I put Alek in front of the altar and took a seat, breathing hard as I fought to regain my breath. Despite the cold, I was sweating under my clothes and I felt the moisture chill on my skin, making me shiver.
‘Not what we were expecting, is it?’ I said aloud. ‘We come all this way, get through so much and…’ I leaned back and looked up at the ceiling. ‘I thought Marianna would be waiting. Misha and Pavel. I should have known.’ I sniffed hard and looked at my brother again. ‘You knew, didn’t you? That’s why you gave up.’
I wished I had never gone to war. I wished I had stayed at home and cherished every moment with my family. Misha was nine years old when I first left, Pavel just seven, and my time with them since then had been limited to that which I was able to spend away from soldiering. The babies I had once cradled with just one hand were now grown almost as tall as their mama, and I had wasted so much of that time.

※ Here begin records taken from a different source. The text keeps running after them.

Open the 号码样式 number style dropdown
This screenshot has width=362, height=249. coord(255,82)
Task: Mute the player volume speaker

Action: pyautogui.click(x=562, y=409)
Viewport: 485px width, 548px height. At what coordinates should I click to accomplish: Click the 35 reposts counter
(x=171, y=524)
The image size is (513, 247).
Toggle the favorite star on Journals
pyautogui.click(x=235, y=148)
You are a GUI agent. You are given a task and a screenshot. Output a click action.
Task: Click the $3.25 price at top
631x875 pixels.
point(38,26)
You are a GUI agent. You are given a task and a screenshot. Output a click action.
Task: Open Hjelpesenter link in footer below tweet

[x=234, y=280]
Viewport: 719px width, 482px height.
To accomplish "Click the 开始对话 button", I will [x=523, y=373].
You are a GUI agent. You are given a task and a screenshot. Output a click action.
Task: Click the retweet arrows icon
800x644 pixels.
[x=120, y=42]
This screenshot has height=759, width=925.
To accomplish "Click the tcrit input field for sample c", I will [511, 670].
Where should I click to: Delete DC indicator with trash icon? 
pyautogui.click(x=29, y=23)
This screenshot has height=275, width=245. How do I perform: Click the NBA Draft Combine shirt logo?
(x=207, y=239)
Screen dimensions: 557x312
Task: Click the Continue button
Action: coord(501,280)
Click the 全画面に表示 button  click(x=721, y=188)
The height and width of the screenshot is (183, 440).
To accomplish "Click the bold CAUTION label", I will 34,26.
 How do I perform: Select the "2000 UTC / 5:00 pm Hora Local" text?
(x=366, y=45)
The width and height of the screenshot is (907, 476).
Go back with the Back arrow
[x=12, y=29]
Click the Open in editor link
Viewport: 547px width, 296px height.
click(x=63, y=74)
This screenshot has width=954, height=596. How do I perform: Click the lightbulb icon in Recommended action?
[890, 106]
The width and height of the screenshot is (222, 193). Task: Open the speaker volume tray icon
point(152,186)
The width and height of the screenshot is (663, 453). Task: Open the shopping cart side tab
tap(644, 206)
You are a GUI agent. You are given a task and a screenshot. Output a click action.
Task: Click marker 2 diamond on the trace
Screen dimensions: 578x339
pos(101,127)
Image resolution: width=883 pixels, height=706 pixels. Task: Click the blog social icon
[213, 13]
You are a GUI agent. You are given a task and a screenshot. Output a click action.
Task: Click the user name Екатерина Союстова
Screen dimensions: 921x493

‘Maybe this is my punishment – to live for this .’ I looked up at the cross. ‘Is that it? Are you punishing me?’
Behind me, the door creaked.
I reached for my weapon and turned to see a figure standing silhouetted against the morning. Bulked by a winter coat and hat, rifle in hand, he cut an impressive figure. His breath clouded about his face, and he stood unmoving, watching.
I stayed as I was, one hand on my revolver.
‘What have you done?’
Everything about her demeanour had made me think she was a man. Only when she spoke did I realise that her imposing profile had deceived me. She had the almost lazy bearing of someone who had nothing to lose; someone for whom violence was a part of life. A certainty. And when she took a step into the church, the muzzle of her rifle pointed at the floor, she looked comfortable and without fear. I’d seen young men hold a rifle with trepidation, even after training, but this woman held it like she meant to use it.
‘What have you got there?’ She inclined her head to one side. ‘Behind the seat? You’re armed?’